**AVAILABLE DATA:**
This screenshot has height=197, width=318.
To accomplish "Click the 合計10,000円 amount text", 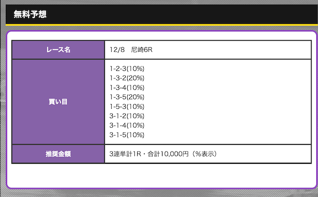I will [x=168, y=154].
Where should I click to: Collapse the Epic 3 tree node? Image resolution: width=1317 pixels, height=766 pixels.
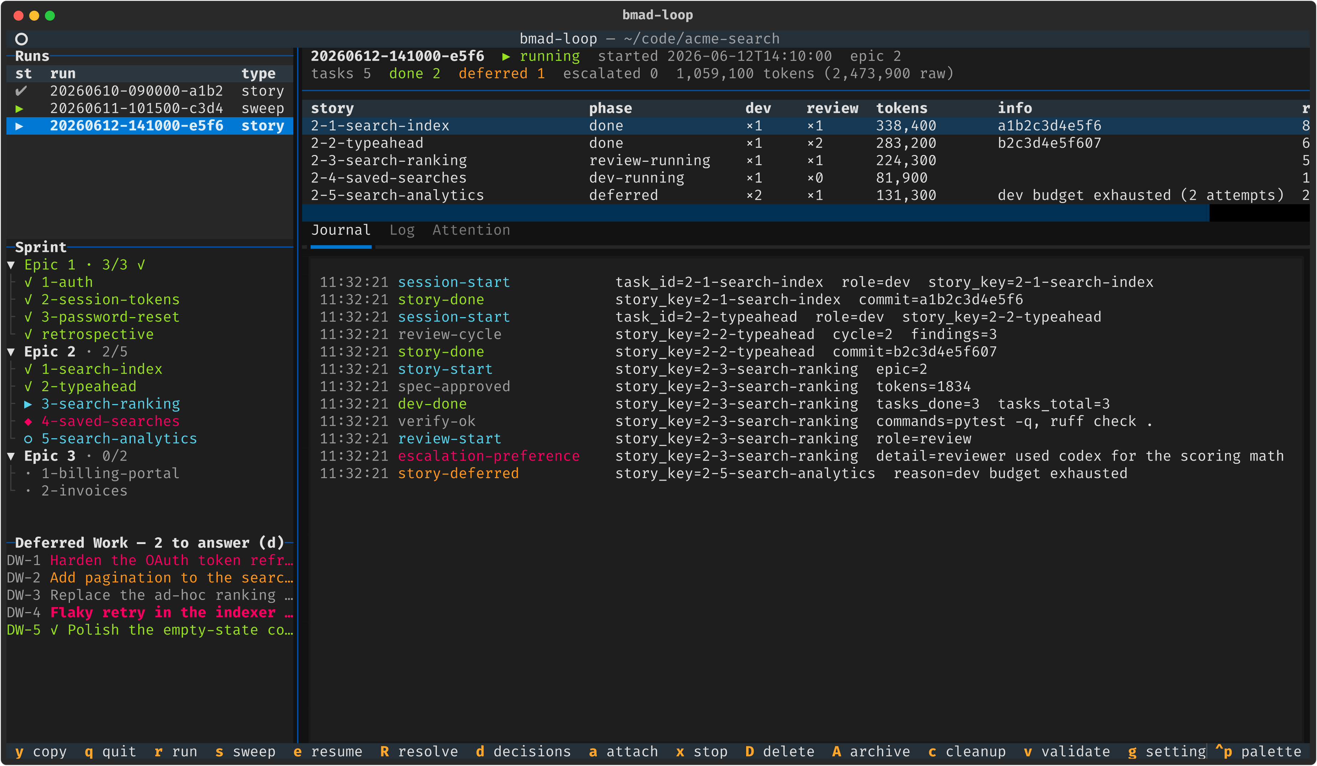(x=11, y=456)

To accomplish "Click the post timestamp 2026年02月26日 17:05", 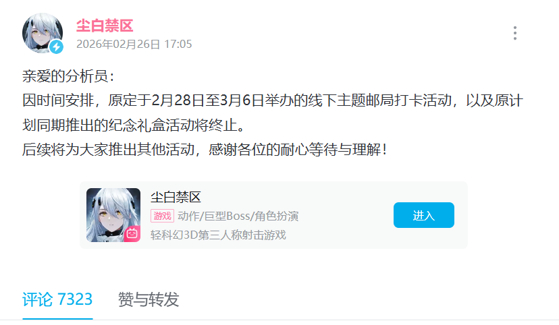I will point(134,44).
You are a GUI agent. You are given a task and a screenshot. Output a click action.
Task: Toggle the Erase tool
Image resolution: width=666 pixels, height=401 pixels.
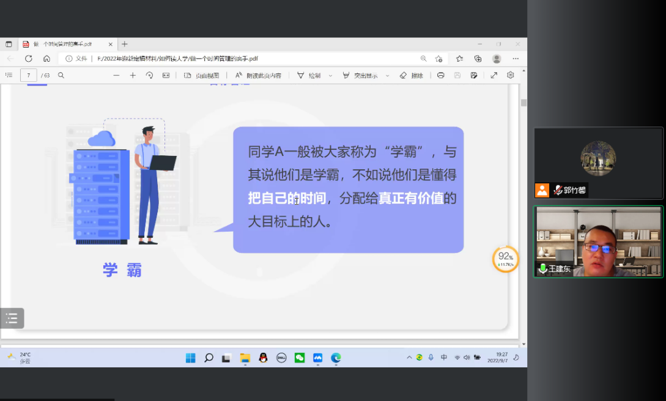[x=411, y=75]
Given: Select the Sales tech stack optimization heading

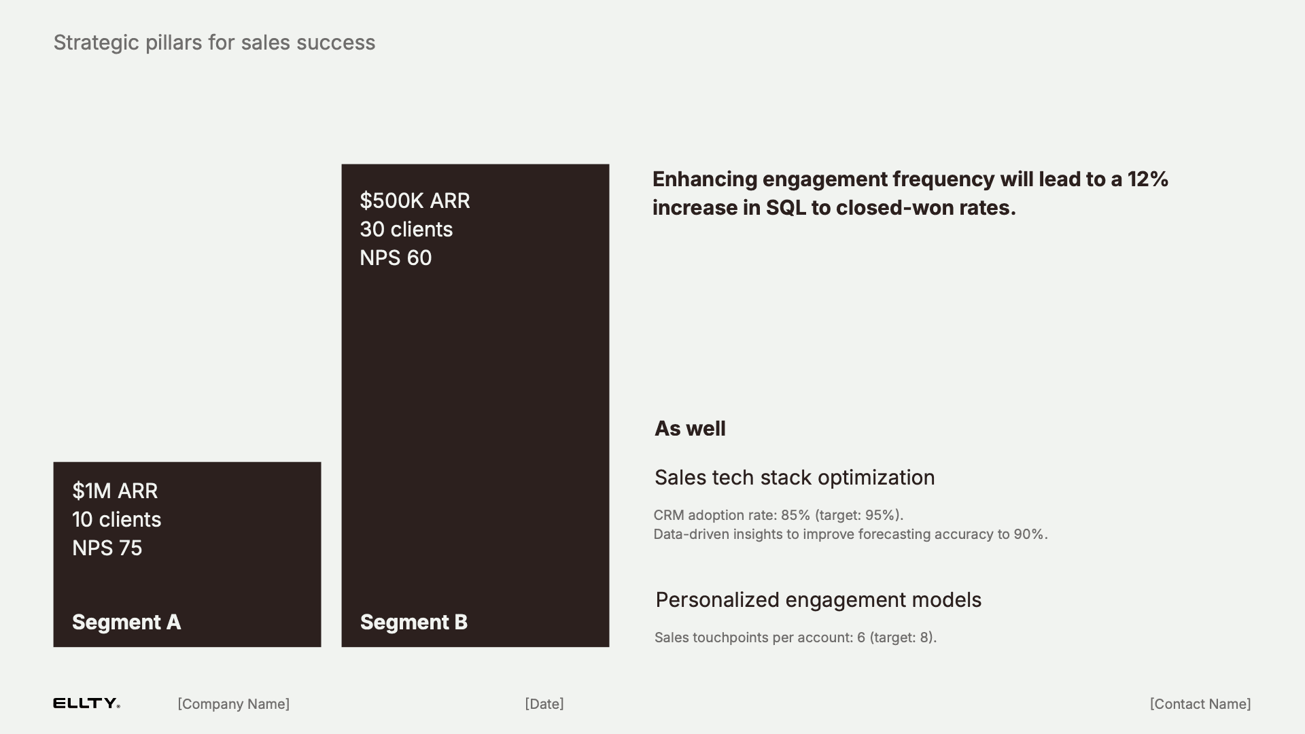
...
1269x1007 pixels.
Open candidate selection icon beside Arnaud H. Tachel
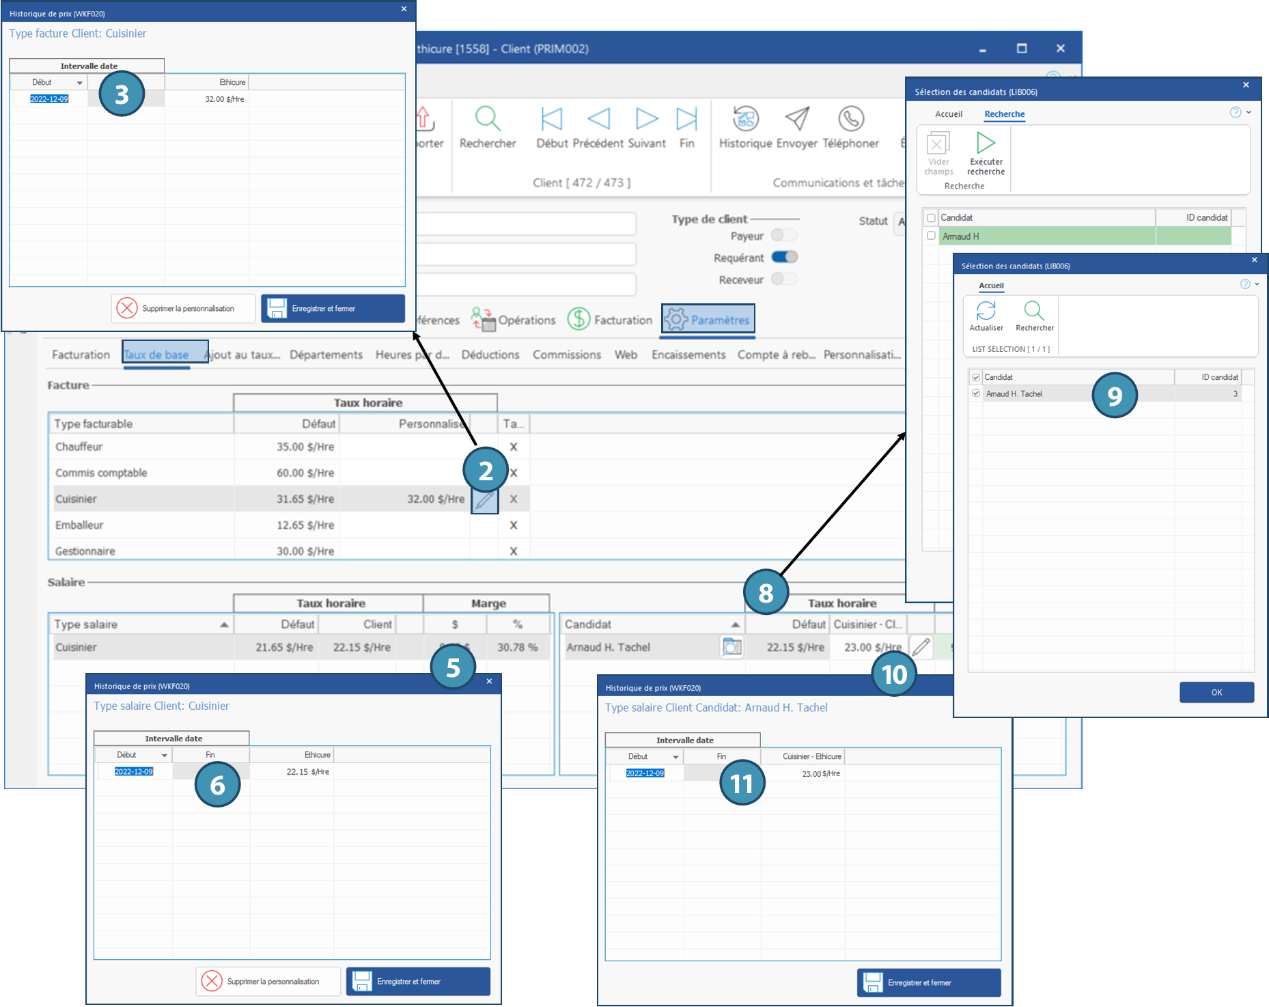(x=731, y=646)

**WORK TASK:** This task asks for the number of lines above that include the string "screenshot". Respond with that number only.

**RESULT FOR THIS TASK:** 2